WHAT YOU HAVE TO DO> Copy each of the following entries exactly as it appears, keeping every line in its original order.

DATA ROWS>
########################################
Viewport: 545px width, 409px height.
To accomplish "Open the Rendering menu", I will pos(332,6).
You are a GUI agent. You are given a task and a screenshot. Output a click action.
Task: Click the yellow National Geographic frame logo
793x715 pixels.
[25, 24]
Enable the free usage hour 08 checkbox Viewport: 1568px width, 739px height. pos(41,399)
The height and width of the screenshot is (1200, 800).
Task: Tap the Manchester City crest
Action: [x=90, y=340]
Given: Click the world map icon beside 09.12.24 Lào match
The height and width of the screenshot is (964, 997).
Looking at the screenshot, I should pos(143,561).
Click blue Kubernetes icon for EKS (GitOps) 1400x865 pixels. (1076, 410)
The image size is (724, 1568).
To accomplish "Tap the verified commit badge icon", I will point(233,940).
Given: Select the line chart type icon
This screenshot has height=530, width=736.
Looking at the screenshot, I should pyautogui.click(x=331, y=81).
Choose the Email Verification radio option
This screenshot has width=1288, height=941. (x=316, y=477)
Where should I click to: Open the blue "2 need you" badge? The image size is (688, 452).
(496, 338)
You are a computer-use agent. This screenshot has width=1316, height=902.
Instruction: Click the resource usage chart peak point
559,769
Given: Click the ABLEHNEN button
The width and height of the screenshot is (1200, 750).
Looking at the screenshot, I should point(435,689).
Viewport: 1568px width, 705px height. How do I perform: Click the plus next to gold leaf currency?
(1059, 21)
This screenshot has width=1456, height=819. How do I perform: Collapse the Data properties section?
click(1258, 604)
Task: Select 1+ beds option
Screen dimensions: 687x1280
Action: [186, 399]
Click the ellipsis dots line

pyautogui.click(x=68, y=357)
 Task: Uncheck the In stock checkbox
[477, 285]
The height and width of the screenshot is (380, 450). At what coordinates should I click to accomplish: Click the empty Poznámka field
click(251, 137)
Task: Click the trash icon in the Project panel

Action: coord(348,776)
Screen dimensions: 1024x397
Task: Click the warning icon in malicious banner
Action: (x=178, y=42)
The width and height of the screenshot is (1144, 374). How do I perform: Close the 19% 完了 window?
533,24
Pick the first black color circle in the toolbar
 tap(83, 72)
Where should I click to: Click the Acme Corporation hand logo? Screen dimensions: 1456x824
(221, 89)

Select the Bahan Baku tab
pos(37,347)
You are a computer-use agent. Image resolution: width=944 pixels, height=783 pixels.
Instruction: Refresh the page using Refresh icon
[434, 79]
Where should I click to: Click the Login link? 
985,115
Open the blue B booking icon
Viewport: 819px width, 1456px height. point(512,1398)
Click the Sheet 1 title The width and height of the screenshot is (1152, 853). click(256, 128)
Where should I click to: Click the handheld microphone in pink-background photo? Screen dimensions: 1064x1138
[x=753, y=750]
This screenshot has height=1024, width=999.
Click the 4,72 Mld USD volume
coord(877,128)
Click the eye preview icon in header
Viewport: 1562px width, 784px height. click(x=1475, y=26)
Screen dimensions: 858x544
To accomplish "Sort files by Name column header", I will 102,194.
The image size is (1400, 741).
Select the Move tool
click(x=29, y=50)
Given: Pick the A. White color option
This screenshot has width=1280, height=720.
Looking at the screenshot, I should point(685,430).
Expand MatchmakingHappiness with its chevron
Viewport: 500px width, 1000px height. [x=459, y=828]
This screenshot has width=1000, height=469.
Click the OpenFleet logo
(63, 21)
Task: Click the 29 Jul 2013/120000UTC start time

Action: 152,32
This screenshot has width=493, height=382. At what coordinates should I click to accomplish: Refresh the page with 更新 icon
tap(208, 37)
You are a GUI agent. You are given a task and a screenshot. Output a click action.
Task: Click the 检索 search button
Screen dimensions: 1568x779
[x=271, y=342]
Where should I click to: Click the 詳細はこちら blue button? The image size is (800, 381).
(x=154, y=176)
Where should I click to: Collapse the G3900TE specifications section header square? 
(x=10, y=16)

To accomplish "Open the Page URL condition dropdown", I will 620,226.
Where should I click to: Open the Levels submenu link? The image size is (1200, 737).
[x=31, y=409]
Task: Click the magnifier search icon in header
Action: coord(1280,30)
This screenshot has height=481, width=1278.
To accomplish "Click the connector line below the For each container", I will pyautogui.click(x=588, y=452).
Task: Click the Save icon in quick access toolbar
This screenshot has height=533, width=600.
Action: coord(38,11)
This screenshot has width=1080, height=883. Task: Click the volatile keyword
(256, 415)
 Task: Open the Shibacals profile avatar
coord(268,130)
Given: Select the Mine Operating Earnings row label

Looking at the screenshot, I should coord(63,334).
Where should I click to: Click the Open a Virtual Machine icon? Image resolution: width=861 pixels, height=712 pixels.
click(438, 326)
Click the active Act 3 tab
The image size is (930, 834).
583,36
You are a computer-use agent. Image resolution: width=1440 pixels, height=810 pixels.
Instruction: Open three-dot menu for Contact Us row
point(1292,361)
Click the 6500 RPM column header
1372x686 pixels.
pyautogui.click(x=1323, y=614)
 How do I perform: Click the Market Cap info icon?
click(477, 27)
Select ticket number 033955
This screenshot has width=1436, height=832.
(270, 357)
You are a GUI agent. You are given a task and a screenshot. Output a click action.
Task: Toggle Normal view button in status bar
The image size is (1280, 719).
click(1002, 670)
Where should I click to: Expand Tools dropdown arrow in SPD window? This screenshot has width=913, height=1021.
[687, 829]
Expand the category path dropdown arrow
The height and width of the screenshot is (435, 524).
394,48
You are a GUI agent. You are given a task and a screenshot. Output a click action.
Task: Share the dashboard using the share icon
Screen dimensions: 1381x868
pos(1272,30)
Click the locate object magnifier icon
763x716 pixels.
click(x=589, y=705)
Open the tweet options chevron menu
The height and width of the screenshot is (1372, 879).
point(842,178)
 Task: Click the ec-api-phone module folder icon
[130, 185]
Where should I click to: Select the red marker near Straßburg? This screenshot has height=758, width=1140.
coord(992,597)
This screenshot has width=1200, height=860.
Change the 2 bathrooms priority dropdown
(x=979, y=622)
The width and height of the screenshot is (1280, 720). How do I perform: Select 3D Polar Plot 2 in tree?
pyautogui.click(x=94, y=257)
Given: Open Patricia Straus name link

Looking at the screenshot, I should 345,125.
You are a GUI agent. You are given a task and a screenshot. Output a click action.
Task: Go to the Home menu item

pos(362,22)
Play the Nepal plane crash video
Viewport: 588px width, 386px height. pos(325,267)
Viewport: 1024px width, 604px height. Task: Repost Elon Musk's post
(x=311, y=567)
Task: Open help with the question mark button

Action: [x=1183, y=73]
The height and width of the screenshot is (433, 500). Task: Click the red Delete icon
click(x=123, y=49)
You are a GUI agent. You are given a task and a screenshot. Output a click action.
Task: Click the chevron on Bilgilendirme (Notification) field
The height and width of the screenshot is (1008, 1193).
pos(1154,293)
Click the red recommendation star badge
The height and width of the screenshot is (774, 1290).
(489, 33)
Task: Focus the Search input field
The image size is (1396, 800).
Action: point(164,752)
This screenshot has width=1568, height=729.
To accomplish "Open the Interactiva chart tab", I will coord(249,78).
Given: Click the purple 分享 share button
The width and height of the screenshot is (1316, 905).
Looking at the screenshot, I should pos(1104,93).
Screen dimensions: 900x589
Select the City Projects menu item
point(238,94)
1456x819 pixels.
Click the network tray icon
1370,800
########################################
CORRECT OUTPUT>
Viewport: 545px width, 409px height.
To accomplish "Open the Rendering menu", I will pos(332,6).
You are a GUI agent. You are given a task and a screenshot. Output a click action.
Task: Click the yellow National Geographic frame logo
793x715 pixels.
[25, 24]
Enable the free usage hour 08 checkbox Viewport: 1568px width, 739px height. pos(41,399)
The height and width of the screenshot is (1200, 800).
Task: Tap the Manchester City crest
Action: [x=90, y=340]
Given: Click the world map icon beside 09.12.24 Lào match
The height and width of the screenshot is (964, 997).
Looking at the screenshot, I should pos(143,561).
Click blue Kubernetes icon for EKS (GitOps) 1400x865 pixels. (1076, 410)
The image size is (724, 1568).
To accomplish "Tap the verified commit badge icon", I will point(233,940).
Given: Select the line chart type icon
This screenshot has height=530, width=736.
Looking at the screenshot, I should pyautogui.click(x=331, y=81).
Choose the Email Verification radio option
This screenshot has width=1288, height=941. (x=316, y=477)
Where should I click to: Open the blue "2 need you" badge? The image size is (688, 452).
(496, 338)
You are a computer-use agent. This screenshot has width=1316, height=902.
Instruction: Click the resource usage chart peak point
559,769
Given: Click the ABLEHNEN button
The width and height of the screenshot is (1200, 750).
Looking at the screenshot, I should point(435,689).
Viewport: 1568px width, 705px height. How do I perform: Click the plus next to gold leaf currency?
(1059, 21)
This screenshot has width=1456, height=819. How do I perform: Collapse the Data properties section?
click(1258, 604)
Task: Select 1+ beds option
Screen dimensions: 687x1280
Action: [186, 399]
Click the ellipsis dots line

pyautogui.click(x=68, y=357)
 Task: Uncheck the In stock checkbox
[477, 285]
The height and width of the screenshot is (380, 450). At what coordinates should I click to accomplish: Click the empty Poznámka field
click(251, 137)
Task: Click the trash icon in the Project panel

Action: coord(348,776)
Screen dimensions: 1024x397
Task: Click the warning icon in malicious banner
Action: (x=178, y=42)
The width and height of the screenshot is (1144, 374). How do I perform: Close the 19% 完了 window?
533,24
Pick the first black color circle in the toolbar
 tap(83, 72)
Where should I click to: Click the Acme Corporation hand logo? Screen dimensions: 1456x824
(221, 89)

Select the Bahan Baku tab
pos(37,347)
You are a computer-use agent. Image resolution: width=944 pixels, height=783 pixels.
Instruction: Refresh the page using Refresh icon
[434, 79]
Where should I click to: Click the Login link? 
985,115
Open the blue B booking icon
Viewport: 819px width, 1456px height. point(512,1398)
Click the Sheet 1 title The width and height of the screenshot is (1152, 853). click(256, 128)
Where should I click to: Click the handheld microphone in pink-background photo? Screen dimensions: 1064x1138
[x=753, y=750]
This screenshot has height=1024, width=999.
Click the 4,72 Mld USD volume
coord(877,128)
Click the eye preview icon in header
Viewport: 1562px width, 784px height. click(x=1475, y=26)
Screen dimensions: 858x544
To accomplish "Sort files by Name column header", I will 102,194.
The image size is (1400, 741).
Select the Move tool
click(x=29, y=50)
Given: Pick the A. White color option
This screenshot has width=1280, height=720.
Looking at the screenshot, I should point(685,430).
Expand MatchmakingHappiness with its chevron
Viewport: 500px width, 1000px height. [x=459, y=828]
This screenshot has width=1000, height=469.
Click the OpenFleet logo
(63, 21)
Task: Click the 29 Jul 2013/120000UTC start time

Action: 152,32
This screenshot has width=493, height=382. At what coordinates should I click to accomplish: Refresh the page with 更新 icon
tap(208, 37)
You are a GUI agent. You are given a task and a screenshot. Output a click action.
Task: Click the 检索 search button
Screen dimensions: 1568x779
[x=271, y=342]
Where should I click to: Click the 詳細はこちら blue button? The image size is (800, 381).
(x=154, y=176)
Where should I click to: Collapse the G3900TE specifications section header square? 
(x=10, y=16)

To accomplish "Open the Page URL condition dropdown", I will 620,226.
Where should I click to: Open the Levels submenu link? The image size is (1200, 737).
[x=31, y=409]
Task: Click the magnifier search icon in header
Action: coord(1280,30)
This screenshot has height=481, width=1278.
To accomplish "Click the connector line below the For each container", I will pyautogui.click(x=588, y=452).
Task: Click the Save icon in quick access toolbar
This screenshot has height=533, width=600.
Action: coord(38,11)
This screenshot has width=1080, height=883. Task: Click the volatile keyword
(256, 415)
 Task: Open the Shibacals profile avatar
coord(268,130)
Given: Select the Mine Operating Earnings row label

Looking at the screenshot, I should coord(63,334).
Where should I click to: Click the Open a Virtual Machine icon? Image resolution: width=861 pixels, height=712 pixels.
click(438, 326)
Click the active Act 3 tab
The image size is (930, 834).
583,36
You are a computer-use agent. Image resolution: width=1440 pixels, height=810 pixels.
Instruction: Open three-dot menu for Contact Us row
point(1292,361)
Click the 6500 RPM column header
1372x686 pixels.
pyautogui.click(x=1323, y=614)
 How do I perform: Click the Market Cap info icon?
click(477, 27)
Select ticket number 033955
This screenshot has width=1436, height=832.
(270, 357)
You are a GUI agent. You are given a task and a screenshot. Output a click action.
Task: Toggle Normal view button in status bar
The image size is (1280, 719).
click(1002, 670)
Where should I click to: Expand Tools dropdown arrow in SPD window? This screenshot has width=913, height=1021.
[687, 829]
Expand the category path dropdown arrow
The height and width of the screenshot is (435, 524).
394,48
You are a GUI agent. You are given a task and a screenshot. Output a click action.
Task: Share the dashboard using the share icon
Screen dimensions: 1381x868
pos(1272,30)
Click the locate object magnifier icon
763x716 pixels.
click(x=589, y=705)
Open the tweet options chevron menu
The height and width of the screenshot is (1372, 879).
point(842,178)
 Task: Click the ec-api-phone module folder icon
[130, 185]
Where should I click to: Select the red marker near Straßburg? This screenshot has height=758, width=1140.
coord(992,597)
This screenshot has width=1200, height=860.
Change the 2 bathrooms priority dropdown
(x=979, y=622)
The width and height of the screenshot is (1280, 720). How do I perform: Select 3D Polar Plot 2 in tree?
pyautogui.click(x=94, y=257)
Given: Open Patricia Straus name link

Looking at the screenshot, I should 345,125.
You are a GUI agent. You are given a task and a screenshot. Output a click action.
Task: Go to the Home menu item

pos(362,22)
Play the Nepal plane crash video
Viewport: 588px width, 386px height. pos(325,267)
Viewport: 1024px width, 604px height. Task: Repost Elon Musk's post
(x=311, y=567)
Task: Open help with the question mark button

Action: [x=1183, y=73]
The height and width of the screenshot is (433, 500). Task: Click the red Delete icon
click(x=123, y=49)
You are a GUI agent. You are given a task and a screenshot. Output a click action.
Task: Click the chevron on Bilgilendirme (Notification) field
The height and width of the screenshot is (1008, 1193).
pos(1154,293)
Click the red recommendation star badge
The height and width of the screenshot is (774, 1290).
(489, 33)
Task: Focus the Search input field
The image size is (1396, 800).
Action: point(164,752)
This screenshot has width=1568, height=729.
To accomplish "Open the Interactiva chart tab", I will coord(249,78).
Given: Click the purple 分享 share button
The width and height of the screenshot is (1316, 905).
Looking at the screenshot, I should pos(1104,93).
Screen dimensions: 900x589
Select the City Projects menu item
point(238,94)
1456x819 pixels.
Click the network tray icon
1370,800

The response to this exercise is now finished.